January 14, 2012 / 8:16 PM EST / CBS/AP

Last Updated 8:07 p.m. ET

PORTO SANTO STEFANO, Italy — Divers searched the submerged part of a luxury cruise liner that went aground off Italy's coast in case any of about 40 people unaccounted for might be trapped inside, a coast guard official said Saturday.

Three bodies were recovered from the sea after the luxury cruise Costa Concordia ran aground and tipped over off the tiny island of Giglio near the coast of Tuscany late Friday. Rescuers searching the wrecked ship for the missing found two survivors late Saturday in a cabin on the ship. They were in good condition, rescuers told the ANSA Italian news agency.

On Saturday the ship was lying virtually flat off Giglio's coast, its starboard side submerged in the water and a 160-foot gash showing clearly on its upturned hull.

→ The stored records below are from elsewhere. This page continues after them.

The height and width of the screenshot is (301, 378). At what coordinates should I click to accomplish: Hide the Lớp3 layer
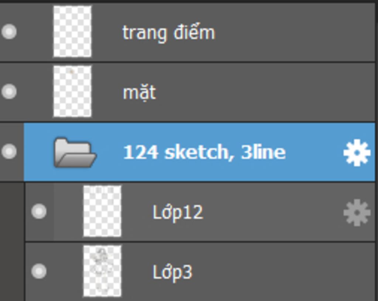tap(39, 271)
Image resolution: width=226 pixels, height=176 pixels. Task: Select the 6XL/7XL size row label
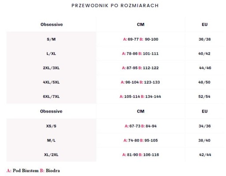(51, 97)
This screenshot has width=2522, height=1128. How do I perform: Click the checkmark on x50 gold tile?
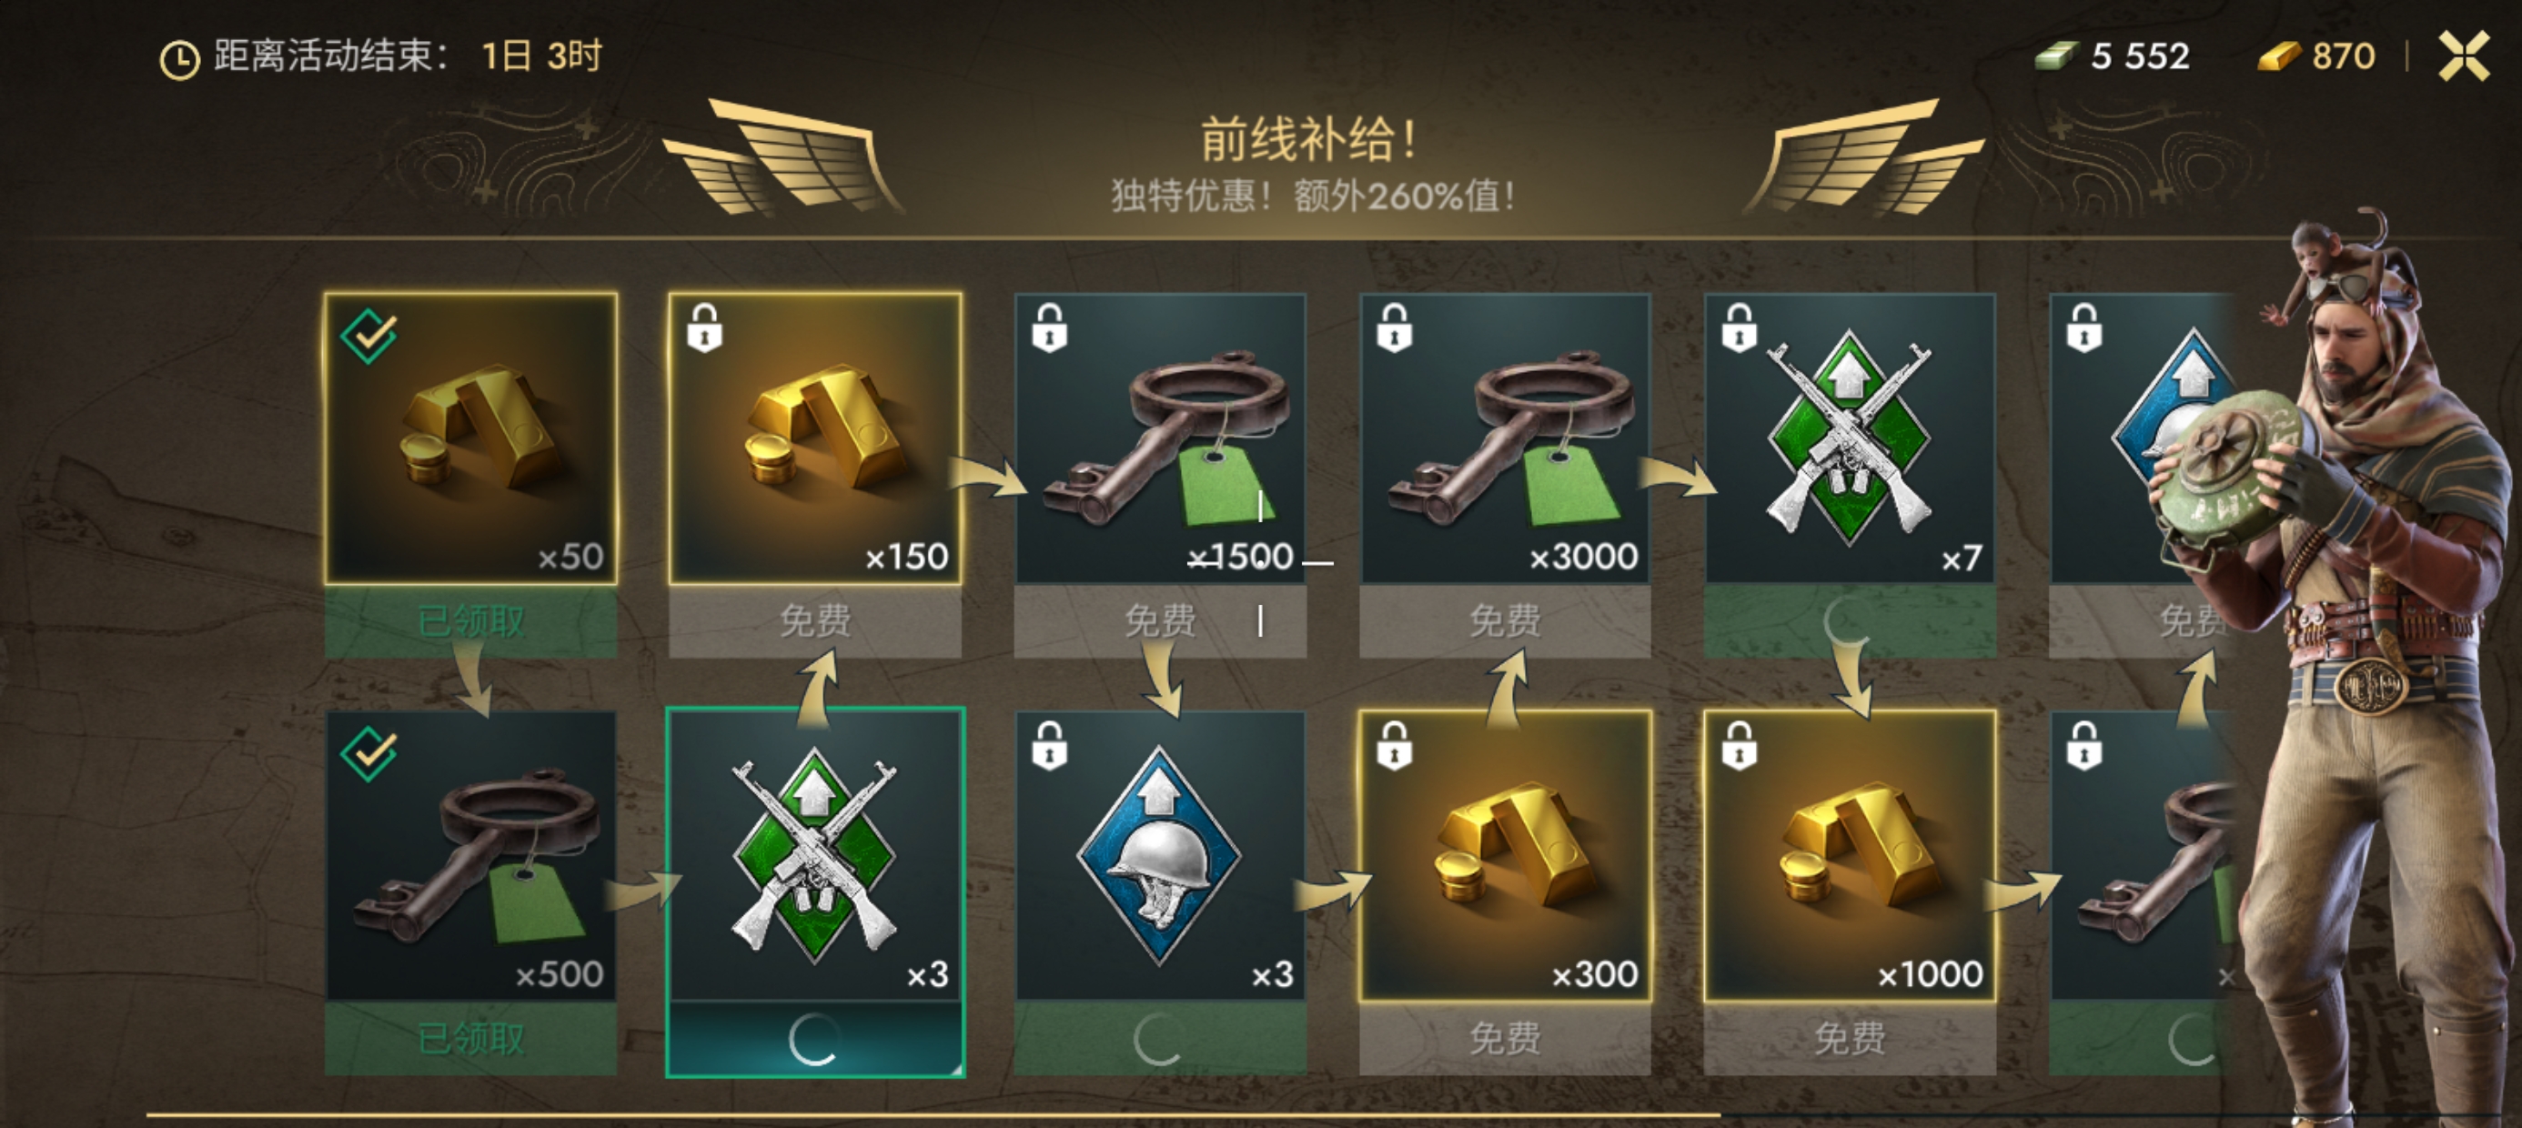pyautogui.click(x=369, y=336)
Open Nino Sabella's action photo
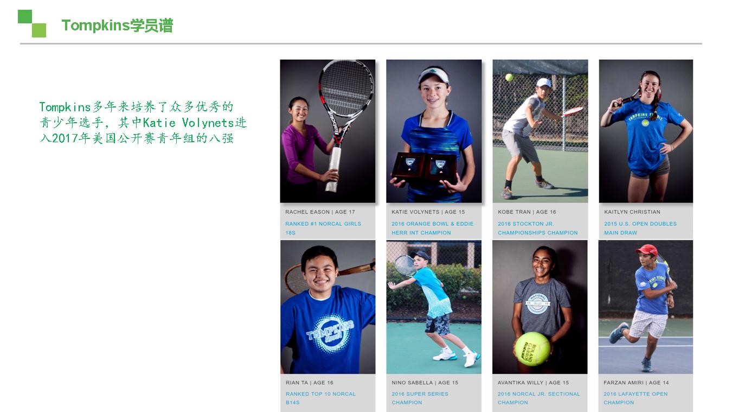Viewport: 732px width, 412px height. [434, 307]
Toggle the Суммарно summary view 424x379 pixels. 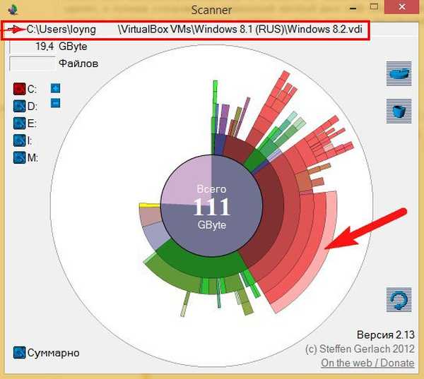pyautogui.click(x=19, y=352)
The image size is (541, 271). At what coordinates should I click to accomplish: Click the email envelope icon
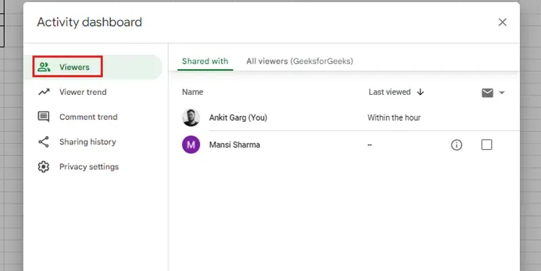[487, 93]
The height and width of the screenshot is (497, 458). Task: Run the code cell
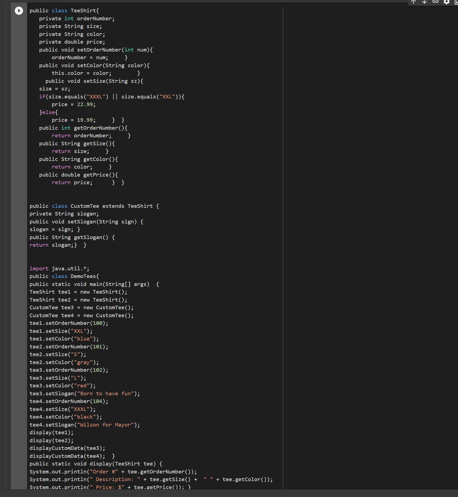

A coast guard official said those unaccounted for might be "in the belly of the ship."

Capt. Cosimo Nicastro of the Coast Guard said Saturday divers are helping carry out a risky operation to inspect the submerged half of the Costa Concordia in case anyone remained trapped inside.

Italian media is reporting that the captain of the ship has been detained by police and is being held in a "stato di fermo" - detained for questioning - with prosecutors having 48 hours to arrest him or let him go. Corriere della Sera is reporting that the first officer has been detained as well.

Passengers described a scene reminiscent of "Titanic," saying they escaped the ship by crawling along upended hallways, desperately trying to reach safety as the lights went out and plates and glasses crashed. Helicopters whisked some survivors to safety, others were rescued by private boats in the area, and witnesses said some people jumped from the ship into the dark, cold sea.

Fact sheet: The Costa Concordia cruise liner

Luxury cruise ship runs aground

Nicastro told Sky TG24 TV there are no firm indications that anyone was trapped. But he notes rescuers carried out an extensive search of the waters near the ship for hours and "we would have seen bodies."

ANSA quoted the prefect's office in the province of Grosseto as saying that authorities have accounted for 4,165 of the 4,234 people who had boarded the liner.

One of the victims was a Peruvian crew member, a diplomat from the South American country said, adding that a Peruvian woman was also missing. The ANSA new agency identified the other two fatalities as French passengers, but didn't cite a source.

At least one of the dead is believed to have succumbed to a heart attack when he panicked and jumped into icy waters, reports CBS News correspondent Alan Pizzey.

Pizzey reports that some passengers were complaining that, as they came off the ship, no one was actually counting them. With more than 3,000 passengers and more than 1,000 crew members, there are a lot of people to account for among those rescued by lifeboats, ships and helicopters.

Passengers complained the crew failed to give instructions on how to evacuate and once the emergency became clear, delayed lowering the lifeboats until the ship was listing too heavily for many of them to be released.

Carnival Corp., which owns the cruise line that the ship belongs to, didn't address the allegations in a statement it issued.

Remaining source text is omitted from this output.